- _Exercise instructions_: Pull every line with "horizontal" from the entries below.
┌─ Input data
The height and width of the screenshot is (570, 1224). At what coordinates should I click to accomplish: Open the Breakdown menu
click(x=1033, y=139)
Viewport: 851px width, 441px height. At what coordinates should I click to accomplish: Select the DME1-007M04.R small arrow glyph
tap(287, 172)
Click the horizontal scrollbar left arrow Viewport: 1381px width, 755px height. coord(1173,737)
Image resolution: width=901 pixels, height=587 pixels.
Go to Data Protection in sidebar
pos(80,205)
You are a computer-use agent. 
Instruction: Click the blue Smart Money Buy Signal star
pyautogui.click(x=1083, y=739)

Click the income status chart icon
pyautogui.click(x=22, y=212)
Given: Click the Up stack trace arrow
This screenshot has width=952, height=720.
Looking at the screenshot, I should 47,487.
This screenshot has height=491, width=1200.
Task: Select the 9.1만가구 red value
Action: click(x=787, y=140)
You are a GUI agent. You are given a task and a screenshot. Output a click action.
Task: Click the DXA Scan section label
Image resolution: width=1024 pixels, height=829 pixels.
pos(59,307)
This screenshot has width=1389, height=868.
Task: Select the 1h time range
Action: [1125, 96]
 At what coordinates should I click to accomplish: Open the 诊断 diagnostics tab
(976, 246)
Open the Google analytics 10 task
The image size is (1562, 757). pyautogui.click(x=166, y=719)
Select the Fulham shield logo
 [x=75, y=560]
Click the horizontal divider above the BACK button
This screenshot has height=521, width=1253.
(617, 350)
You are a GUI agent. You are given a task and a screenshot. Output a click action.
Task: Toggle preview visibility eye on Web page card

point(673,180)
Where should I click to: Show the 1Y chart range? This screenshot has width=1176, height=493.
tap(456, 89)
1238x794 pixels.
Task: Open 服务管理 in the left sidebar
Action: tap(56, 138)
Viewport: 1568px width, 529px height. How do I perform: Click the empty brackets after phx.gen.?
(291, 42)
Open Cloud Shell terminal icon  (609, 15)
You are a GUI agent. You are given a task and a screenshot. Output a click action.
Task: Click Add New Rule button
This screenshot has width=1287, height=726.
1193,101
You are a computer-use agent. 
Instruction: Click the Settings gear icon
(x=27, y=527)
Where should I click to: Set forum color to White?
└─
- _Solution for this task_:
Click the horizontal scrollbar left arrow Viewport: 1381px width, 755px height. coord(1173,737)
Click the horizontal divider above the BACK button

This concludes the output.